▶ About this exercise: Skip the pictures. Return exactly the lines from the one containing "Expand the Escaping characters chevron" through the end of the entries below.

▶ Material for this exercise:
»»

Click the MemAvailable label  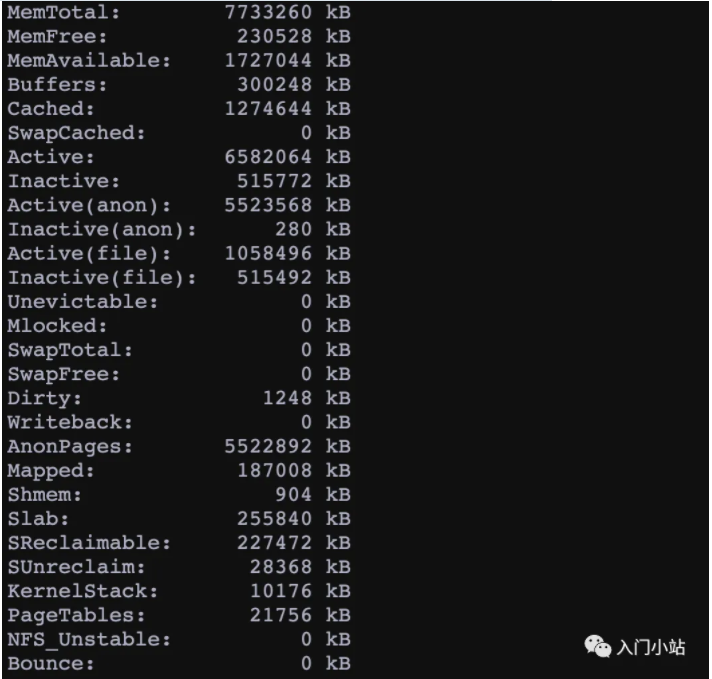tap(89, 60)
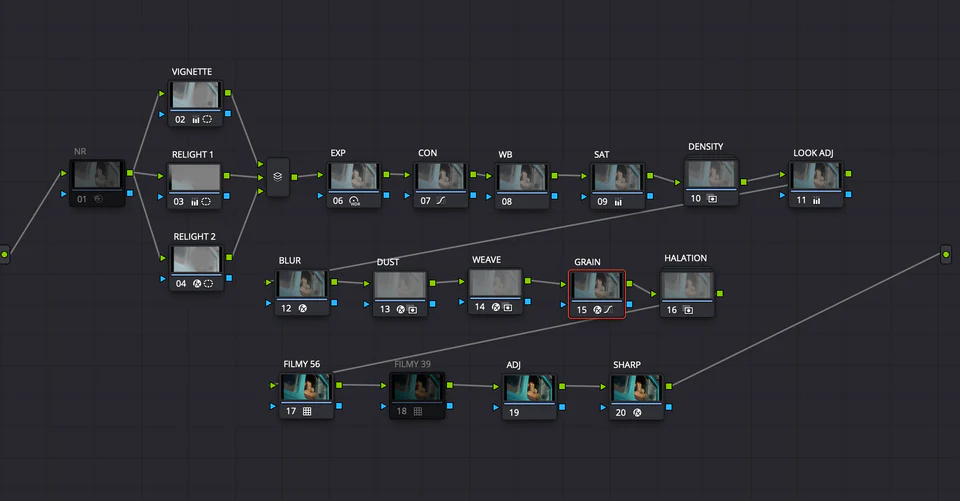
Task: Click the OpenFX icon on BLUR node
Action: tap(302, 308)
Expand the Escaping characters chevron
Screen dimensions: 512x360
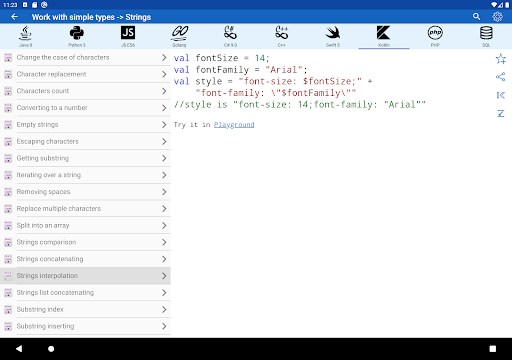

««

▶ Exercise result:
Expand the Escaping characters chevron
Screen dimensions: 512x360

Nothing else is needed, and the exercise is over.